**Brief A:**
Answer these from the article on Carl White's Ganymede exhibition, one line each:
(i) Which Rembrandt painting made a lasting impression on White as a child?
(ii) How old is White?
(iii) Where did White train in graphic art?
**Brief B:** Write the next few paragraphs of the article on Carl White's Ganymede exhibition, picking up after its final sentence.

**Source text:**
— Start —
CARL WHITE, "Ganymede," September 13 to October 13, 2007, ArtFirm Gallery, Calgary
1 of 2
"Painter Carl White"
Painter Carl White.
2 of 2
"At Five O'clock in the Afternoon - For Europa"
Carl White, "At Five O'clock in the Afternoon - For Europa," 2007, oil on canvas, 48" x 96".
CARL WHITE, Ganymede
ArtFirm Gallery, Calgary
September 13 to October 13, 2007
By Dina O'Meara
As a child, Carl White learned about colour and composition from the masters, seeing original pieces in museums with his photographer father. White was particularly struck by Rembrandt’s “Rape of Ganymede”, not one of the Renaissance master’s better-known works but one which resonated with the young White for years.
White revisits the classic painting with a striking new approach in his upcoming exhibition Ganymede, opening this fall at Calgary’s ArtFirm Gallery. White retains a love of form in his oil-based explorations of mythical rapture, but departs visually from previous figurative works by layering the romantic classical figures with semi-abstract explosions of colour and script.
The 38-year-old Calgary artist says his new direction is due in part to working on an instinctual level rather than pre-determining how a painting will look. It’s a reversal from previous works, which involved a traditional series of preliminary sketches.
“It’s the exact opposite to how I’ve worked or created anything up to this point,” White says from his home studio in southwest Calgary. “I feel so out of control with this show, but it’s the most exciting work I’ve ever made. The lack of control is exactly what I’ve wanted in the creative process.”
Trained in graphic art at the Alberta College of Art and Design, White is a firm believer in having a solid background in anatomy, colour theory and composition before departing from classic technique. It took him years to truly understand Michelangelo’s thought that “the greatest artist understands the concept is in the marble, and the hand that obeys the intellect will set it free,” White says. He likens the experience to becoming fluent in a language before playing with vocabulary, and in an artistic sense, White is fluent in several.
— End —
**Data shown:**
— Start —
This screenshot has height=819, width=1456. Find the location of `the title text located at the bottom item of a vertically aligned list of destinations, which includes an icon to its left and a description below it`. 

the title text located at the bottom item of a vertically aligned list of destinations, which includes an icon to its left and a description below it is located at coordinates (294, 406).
— End —
**Final answer A:**
(i) Rembrandt's "Rape of Ganymede"
(ii) 38
(iii) The Alberta College of Art and Design

**Final answer B:**
In this new exhibition, White explores the stories of Zeus’s four lovers, Calisto, Europa, Io and Ganymede, which he sees representing different aspects of the mythical god’s desires. The idea of rapture has interested White for years, the forceful taking and surrender to the sublime, and he focuses on the moment of rapture for each of the lovers in every piece.
In “At Five O’Clock in the Afternoon” (a nod to the poem by Federico Garcia Lorca about a bull fighter), White paints the body of Europa, who was ravished by Zeus in the form of a white bull, floating against a topographical map of the moon Europa. An explosion of red flares out at the opposite side of the painting, the swirl of an abstract matador’s cape.
The work began with Europa’s figure. “The paint just started to happen on top of that, obscuring the history,” White says. “Which is what is occurring with me on an intellectual basis with this subject matter.”
Late in 2006, the wiry native of Liverpool, England, started examining the Rembrandt painting and the connection he felt with it over the years. White found that Galileo named one of Jupiter’s moons Ganymede after discovering it in 1610, and started looking at the links between the myths and the cosmos, and humans’ place in all of it.
The major shifts happening to White’s artistic process reflect a maturity and knowledge which enable him to let go of the “crutch” of faithful representation, he says. “It’s a powerful vulnerability. It’s like exposing yourself completely, and within that, finding the power in it, not the vulnerability of it. You’re open to everything in it. It’s a scary place to be, especially when you have a show opening,” he adds, laughing.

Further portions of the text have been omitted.